Texto selecionado –

Desautorizados, os conselheiros apelam às suas vidas, em perigo, tal o ódio que Pedro, ausente e fora desta torpe iniciativa, lhes dedicará. É fraco argumento, se, em breve, terão de fugir; nem ser Inês causa provável de perigos futuros (que se não cumpriram) justifica um crime contra a mais elementar justiça, que seria julgá-la. O bravo, agora derrotado, lava as mãos como Pilatos, também indiferente à cláusula jurídica do pregão público: e, ao arrepio da inocência, das lágrimas dos filhos, da inevitável vingança de Pedro, «a mataram cuelmẽte ás punhaladas, do qual elrei foy mui prasmado e auido mais por abominauel crueza que por seuera nem louvada justiça». Mais: foi degolada.      

Na segunda metade de 1361 (senão em 1362 ou 1363), o rei D. Pedro procedeu à transladação dos restos de D. Inês de Santa Clara para o mosteiro de Alcobaça, onde sua «molher», como ele disse, e provou repetidamente, o esperou, até 1367. Assim Bragança triangula com Coimbra e Alcobaça neste imaginário ‒ prova maior de um amor invencível, que deu origem ao mais universal mito português.

Dados armazenados –

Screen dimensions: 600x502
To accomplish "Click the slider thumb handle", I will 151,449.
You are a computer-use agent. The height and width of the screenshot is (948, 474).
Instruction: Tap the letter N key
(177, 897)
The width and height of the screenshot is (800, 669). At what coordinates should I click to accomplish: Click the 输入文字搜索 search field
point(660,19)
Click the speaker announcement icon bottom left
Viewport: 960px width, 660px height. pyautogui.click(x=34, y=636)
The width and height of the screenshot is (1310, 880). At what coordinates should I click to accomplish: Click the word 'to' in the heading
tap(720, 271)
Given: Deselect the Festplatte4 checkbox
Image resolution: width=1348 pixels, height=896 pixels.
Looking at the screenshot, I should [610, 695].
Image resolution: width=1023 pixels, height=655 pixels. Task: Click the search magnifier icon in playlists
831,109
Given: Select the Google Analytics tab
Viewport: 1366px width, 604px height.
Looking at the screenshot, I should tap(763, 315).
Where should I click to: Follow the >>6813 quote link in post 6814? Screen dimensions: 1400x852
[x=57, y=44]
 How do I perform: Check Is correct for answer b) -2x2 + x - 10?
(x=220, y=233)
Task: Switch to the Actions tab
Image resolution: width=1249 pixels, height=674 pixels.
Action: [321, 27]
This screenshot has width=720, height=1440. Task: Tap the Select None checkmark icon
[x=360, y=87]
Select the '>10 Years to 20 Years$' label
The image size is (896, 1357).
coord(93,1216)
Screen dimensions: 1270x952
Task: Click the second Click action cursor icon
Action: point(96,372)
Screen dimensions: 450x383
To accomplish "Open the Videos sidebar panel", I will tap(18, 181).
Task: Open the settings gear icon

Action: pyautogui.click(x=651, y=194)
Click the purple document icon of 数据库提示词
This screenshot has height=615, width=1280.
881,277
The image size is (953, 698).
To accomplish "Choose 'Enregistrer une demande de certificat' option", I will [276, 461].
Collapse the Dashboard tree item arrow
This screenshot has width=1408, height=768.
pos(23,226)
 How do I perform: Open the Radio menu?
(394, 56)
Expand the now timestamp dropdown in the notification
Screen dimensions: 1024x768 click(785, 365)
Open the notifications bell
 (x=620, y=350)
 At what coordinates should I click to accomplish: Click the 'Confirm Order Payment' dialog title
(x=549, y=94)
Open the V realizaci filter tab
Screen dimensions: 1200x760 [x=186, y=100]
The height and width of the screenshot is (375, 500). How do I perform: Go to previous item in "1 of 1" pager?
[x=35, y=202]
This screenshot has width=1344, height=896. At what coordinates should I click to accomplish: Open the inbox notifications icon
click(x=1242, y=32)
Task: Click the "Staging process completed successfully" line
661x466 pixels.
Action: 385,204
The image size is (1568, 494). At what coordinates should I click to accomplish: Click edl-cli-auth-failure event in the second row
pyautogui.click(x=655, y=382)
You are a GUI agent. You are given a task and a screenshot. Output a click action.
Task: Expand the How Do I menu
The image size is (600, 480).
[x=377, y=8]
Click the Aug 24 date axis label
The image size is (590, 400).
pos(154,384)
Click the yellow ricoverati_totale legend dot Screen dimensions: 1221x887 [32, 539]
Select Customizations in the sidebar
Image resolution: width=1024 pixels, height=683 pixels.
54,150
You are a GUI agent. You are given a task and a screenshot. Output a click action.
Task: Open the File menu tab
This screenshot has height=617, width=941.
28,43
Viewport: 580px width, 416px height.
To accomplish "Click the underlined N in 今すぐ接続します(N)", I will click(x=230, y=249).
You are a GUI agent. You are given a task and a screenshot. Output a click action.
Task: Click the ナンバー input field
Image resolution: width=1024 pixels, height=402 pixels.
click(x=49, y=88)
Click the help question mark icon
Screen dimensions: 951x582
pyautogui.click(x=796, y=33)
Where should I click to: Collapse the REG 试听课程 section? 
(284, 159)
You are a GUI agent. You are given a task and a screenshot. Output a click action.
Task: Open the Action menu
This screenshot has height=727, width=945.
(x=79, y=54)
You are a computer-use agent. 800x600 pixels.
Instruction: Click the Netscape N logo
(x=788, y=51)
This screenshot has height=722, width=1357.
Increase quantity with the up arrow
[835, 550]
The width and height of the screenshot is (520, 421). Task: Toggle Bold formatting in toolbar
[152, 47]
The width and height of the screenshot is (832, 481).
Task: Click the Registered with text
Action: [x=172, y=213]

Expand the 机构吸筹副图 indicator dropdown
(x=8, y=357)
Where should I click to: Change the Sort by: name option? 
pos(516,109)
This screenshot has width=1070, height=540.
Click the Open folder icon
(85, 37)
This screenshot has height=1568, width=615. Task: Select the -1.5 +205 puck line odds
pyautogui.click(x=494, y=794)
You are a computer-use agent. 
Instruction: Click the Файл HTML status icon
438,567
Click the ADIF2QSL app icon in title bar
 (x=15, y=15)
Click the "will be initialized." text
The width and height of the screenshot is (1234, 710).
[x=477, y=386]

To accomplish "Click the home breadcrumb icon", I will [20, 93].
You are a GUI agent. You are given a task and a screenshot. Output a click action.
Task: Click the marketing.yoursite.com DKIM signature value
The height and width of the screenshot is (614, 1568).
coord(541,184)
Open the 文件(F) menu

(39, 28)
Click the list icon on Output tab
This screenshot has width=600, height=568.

Trabalho pedido – Consegue reescrever em lista o parágrafo do texto sobre D. Inês que começa por «Na segunda metade de 1361», mantendo os factos principais? A listagem é material independente do texto selecionado.

Problema resolvido –
- Na segunda metade de 1361 (ou talvez em 1362 ou 1363), o rei D. Pedro transladou os restos de D. Inês de Santa Clara para o mosteiro de Alcobaça.
- Ali a sua «molher», como ele lhe chamou e provou repetidamente, esperou-o até 1367.
- Bragança forma assim um triângulo com Coimbra e Alcobaça neste imaginário.
- Tudo isto é a prova maior de um amor invencível, que deu origem ao mais universal mito português.